Optimization of reaction condition for solid-state synthesis of LiFePO4-C composite cathodes

We optimized synthesis condition of LiFePO4-C composites by solid-state reaction of LiH2PO4 and FeC2O4·2H2O in the presence of carbon powder. The preparation was conducted under a N2 flow through two heating steps. First, the starting materials were thoroughly mixed in a stoichiometric ratio and decomposed at 350–380 °C to form the precursor. Second, the resulting precursor was heated at a high temperature to form the crystalline phase LiFePO4. For formation of the precursor, the optimized temperature was 350 °C for LiFePO4 and 380 °C for LiFePO4-C composites, respectively.

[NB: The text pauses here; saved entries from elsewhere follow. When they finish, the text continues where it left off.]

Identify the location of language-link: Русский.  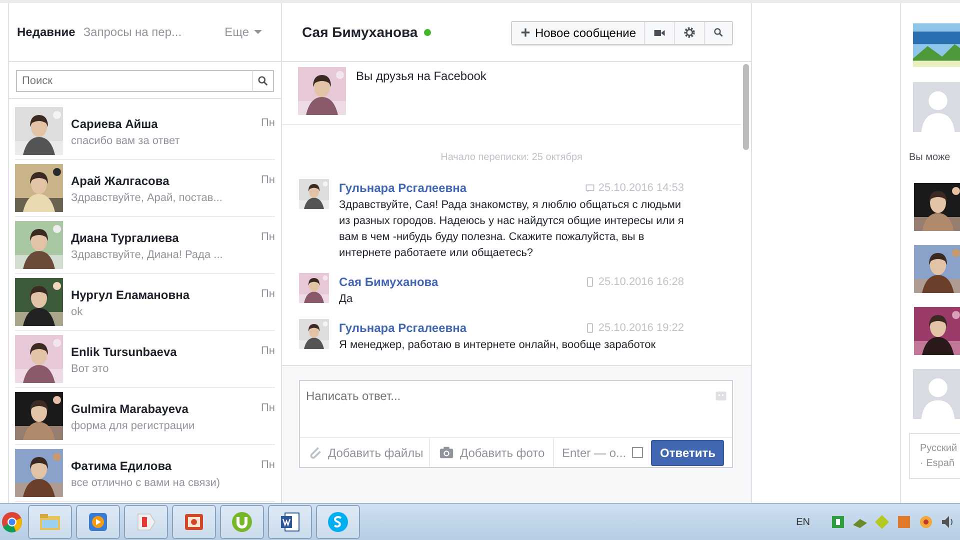
(940, 448).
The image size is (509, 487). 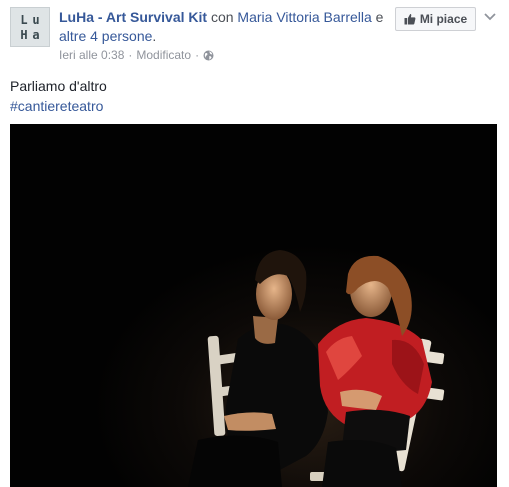 I want to click on avatar-letter: u, so click(x=36, y=20).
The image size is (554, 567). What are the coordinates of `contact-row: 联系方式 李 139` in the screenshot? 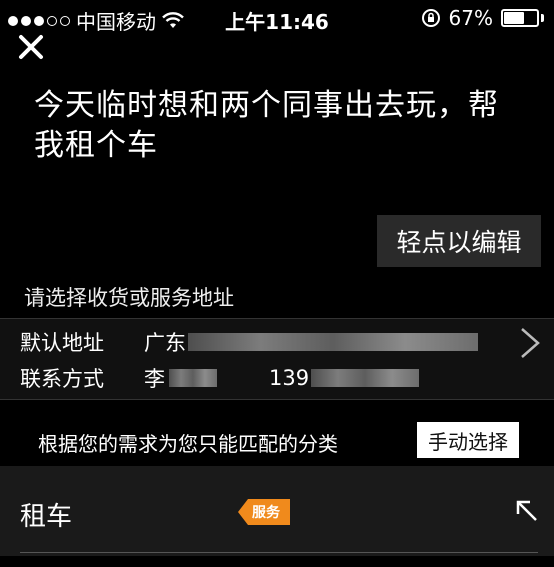 It's located at (220, 378).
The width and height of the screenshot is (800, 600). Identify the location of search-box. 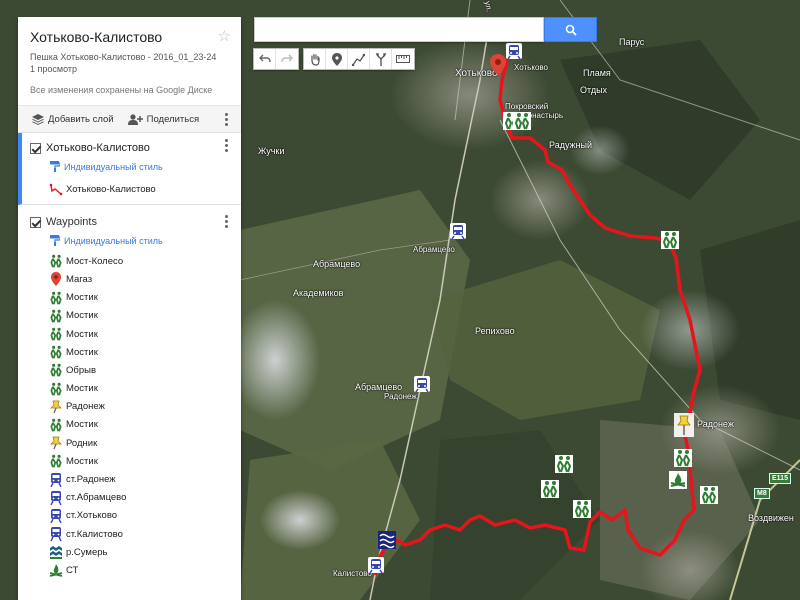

For formation of crystalline phase composites, the optimized condition was to heat the precursor in a pelletized form at 800 °C for 5 h, and the optimized content of carbon was 3–10 wt.%. In composites, the carbon not only increases the rate capability, but also enhances capacity stability. We found that capacity of the composites increases with specific surface area of carbon. The best result was observed from a composite made of 8.7 wt.% of black pearls BP 2000 having a specific surface area of 1500 m2 g−1. At room temperature and low current rate (0.02 C), such a composite shows a specific capacity of 159 mAh g−1. Electrochemical properties and cycling performance of the optimized composite also were evaluated.